REQUIRED ACTION:
Below are the data; count the lines with the string "computer" in them and give that number only.

Pixel coordinate grounding data:

════════════════════

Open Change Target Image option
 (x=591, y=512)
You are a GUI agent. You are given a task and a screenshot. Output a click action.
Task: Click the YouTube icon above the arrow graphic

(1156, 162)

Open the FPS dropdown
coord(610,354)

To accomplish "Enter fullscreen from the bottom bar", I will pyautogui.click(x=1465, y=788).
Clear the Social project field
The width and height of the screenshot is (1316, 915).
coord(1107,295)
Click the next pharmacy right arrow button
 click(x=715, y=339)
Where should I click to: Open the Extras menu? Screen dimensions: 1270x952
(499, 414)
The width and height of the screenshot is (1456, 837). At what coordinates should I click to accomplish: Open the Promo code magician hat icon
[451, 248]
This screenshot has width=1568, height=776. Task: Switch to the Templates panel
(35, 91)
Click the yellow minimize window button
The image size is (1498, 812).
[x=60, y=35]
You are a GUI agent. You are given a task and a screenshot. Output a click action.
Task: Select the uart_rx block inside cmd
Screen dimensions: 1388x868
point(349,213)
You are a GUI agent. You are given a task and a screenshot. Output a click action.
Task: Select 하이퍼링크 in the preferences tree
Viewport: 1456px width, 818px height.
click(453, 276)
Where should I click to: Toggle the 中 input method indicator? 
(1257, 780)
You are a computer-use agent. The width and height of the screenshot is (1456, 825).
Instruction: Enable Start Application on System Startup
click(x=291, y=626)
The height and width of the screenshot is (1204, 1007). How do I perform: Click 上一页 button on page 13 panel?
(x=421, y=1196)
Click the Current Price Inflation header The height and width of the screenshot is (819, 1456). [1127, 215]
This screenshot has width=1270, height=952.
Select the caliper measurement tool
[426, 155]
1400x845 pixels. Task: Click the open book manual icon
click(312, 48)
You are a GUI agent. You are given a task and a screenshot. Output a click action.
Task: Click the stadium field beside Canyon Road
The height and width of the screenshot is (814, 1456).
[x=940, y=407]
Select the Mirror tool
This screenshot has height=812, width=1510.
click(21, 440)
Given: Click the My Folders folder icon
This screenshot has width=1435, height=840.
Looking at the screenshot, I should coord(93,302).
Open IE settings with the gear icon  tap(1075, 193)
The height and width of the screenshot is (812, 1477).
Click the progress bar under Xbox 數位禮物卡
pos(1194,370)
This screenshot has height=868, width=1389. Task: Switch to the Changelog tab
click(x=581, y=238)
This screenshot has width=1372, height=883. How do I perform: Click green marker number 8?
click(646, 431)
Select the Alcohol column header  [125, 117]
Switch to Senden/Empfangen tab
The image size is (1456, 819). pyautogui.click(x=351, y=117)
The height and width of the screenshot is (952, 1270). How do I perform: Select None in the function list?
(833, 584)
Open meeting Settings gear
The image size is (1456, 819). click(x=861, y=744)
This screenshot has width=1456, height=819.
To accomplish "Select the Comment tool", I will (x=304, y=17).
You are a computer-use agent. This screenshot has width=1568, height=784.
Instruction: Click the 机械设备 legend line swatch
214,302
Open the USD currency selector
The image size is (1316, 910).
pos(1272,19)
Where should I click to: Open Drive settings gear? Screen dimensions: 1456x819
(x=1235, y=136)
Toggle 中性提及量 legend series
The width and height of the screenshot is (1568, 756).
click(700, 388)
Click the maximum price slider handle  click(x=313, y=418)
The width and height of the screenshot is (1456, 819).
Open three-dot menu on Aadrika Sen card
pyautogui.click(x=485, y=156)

════════════════════

TASK OUTPUT:
2